* Exercise brief *
Nothing is to be altered; the data must be repeated exactly.

* Dataset entries *
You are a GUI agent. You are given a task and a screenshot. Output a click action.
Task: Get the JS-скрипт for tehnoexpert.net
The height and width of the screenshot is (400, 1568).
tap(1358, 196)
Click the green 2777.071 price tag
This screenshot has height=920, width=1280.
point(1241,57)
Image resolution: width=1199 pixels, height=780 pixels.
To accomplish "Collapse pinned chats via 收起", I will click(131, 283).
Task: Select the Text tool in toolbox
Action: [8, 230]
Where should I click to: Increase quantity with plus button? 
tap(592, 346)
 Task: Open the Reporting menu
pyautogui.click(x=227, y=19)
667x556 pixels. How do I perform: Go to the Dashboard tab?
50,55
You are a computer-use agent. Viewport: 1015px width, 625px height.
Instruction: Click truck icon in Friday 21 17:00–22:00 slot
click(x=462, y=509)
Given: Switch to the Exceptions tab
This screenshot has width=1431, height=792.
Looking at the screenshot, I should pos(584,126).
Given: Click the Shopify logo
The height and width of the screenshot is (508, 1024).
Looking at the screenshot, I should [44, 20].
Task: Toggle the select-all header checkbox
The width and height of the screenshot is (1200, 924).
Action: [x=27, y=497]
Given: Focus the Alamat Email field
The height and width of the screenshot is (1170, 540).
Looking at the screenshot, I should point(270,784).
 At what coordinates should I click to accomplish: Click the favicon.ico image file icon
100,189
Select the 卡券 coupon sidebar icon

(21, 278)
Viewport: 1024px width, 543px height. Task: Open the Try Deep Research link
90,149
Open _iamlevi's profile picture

* Response to the exercise *
You are a GUI agent. You are given a task and a screenshot. Output a click action.
Task: Get the JS-скрипт for tehnoexpert.net
The height and width of the screenshot is (400, 1568).
tap(1358, 196)
Click the green 2777.071 price tag
This screenshot has height=920, width=1280.
point(1241,57)
Image resolution: width=1199 pixels, height=780 pixels.
To accomplish "Collapse pinned chats via 收起", I will click(131, 283).
Task: Select the Text tool in toolbox
Action: [8, 230]
Where should I click to: Increase quantity with plus button? 
tap(592, 346)
 Task: Open the Reporting menu
pyautogui.click(x=227, y=19)
667x556 pixels. How do I perform: Go to the Dashboard tab?
50,55
You are a computer-use agent. Viewport: 1015px width, 625px height.
Instruction: Click truck icon in Friday 21 17:00–22:00 slot
click(x=462, y=509)
Given: Switch to the Exceptions tab
This screenshot has width=1431, height=792.
Looking at the screenshot, I should pos(584,126).
Given: Click the Shopify logo
The height and width of the screenshot is (508, 1024).
Looking at the screenshot, I should [44, 20].
Task: Toggle the select-all header checkbox
The width and height of the screenshot is (1200, 924).
Action: [x=27, y=497]
Given: Focus the Alamat Email field
The height and width of the screenshot is (1170, 540).
Looking at the screenshot, I should point(270,784).
 At what coordinates should I click to accomplish: Click the favicon.ico image file icon
100,189
Select the 卡券 coupon sidebar icon

(21, 278)
Viewport: 1024px width, 543px height. Task: Open the Try Deep Research link
90,149
Open _iamlevi's profile picture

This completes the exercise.